For an Earth observing system based on the radio occultation technique, the cost of maintaining a constellation of Earth orbiting satellites transmitting on appropriate frequencies would be dominant. In contrast, the receiving satellites would be relatively inexpensive. It so happens that the GPS exists, is free of charge, and already has 24 satellites transmitting on frequencies suitable for occultation observations. Moreover, by using the GPS to derive the precise satellite positions, overall system complexity (and cost) are further reduced. Thus, there is a strong economic incentive to base an Earth radio occultation observing system on GPS.
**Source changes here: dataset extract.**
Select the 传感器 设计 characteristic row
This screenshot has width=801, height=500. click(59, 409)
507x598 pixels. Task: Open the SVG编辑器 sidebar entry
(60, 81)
The GPS satellites transmit on two L-band carrier frequencies: 1575.42 MHz (L1) and 1227.6 MHz (L2). Each carrier is phase modulated by a precise ranging code (P code) consisting of pseudo random bit sequences at 10.23 Mb/s. In addition, the L1 carrier is modulated in quadrature with a 1.023 Mb/s pseudo random bit sequence used for the coarse (or clear) acquisition code (C/A code). The transmit time, as kept by the clock onboard each GPS satellite, is precisely known for each bit in the sequence. A GPS receiver identifies the incoming code bits and measures their arrival time, as kept by the receiver clock, with a precision of better than 1% of a bit length (about 1 nsec or 30 cm for the P code). A priori GPS orbital positions and clock offsets between GPS satellites are broadcast to the user along with other information on a 50 bps data message superimposed on the L1 and L2 carriers. The difference between the known transmit time and observed arrival time is a measure of the distance between the satellite and receiver, plus the clock offset between transmitter and receiver clocks, a quantity referred to as "pseudorange." A receiver simultaneously measuring pseudorange to four satellites can instantaneously determine its three components of position and its time offset from GPS time, typically with an accuracy of 10-15 m and <1 microsecond respectively. Modern receivers can also measure and keep continuous count of carrier phase with a precision of better than .5% of a wavelength (~ 1 mm). Continuous phase can then be used to construct a record of position change with millimeter precision.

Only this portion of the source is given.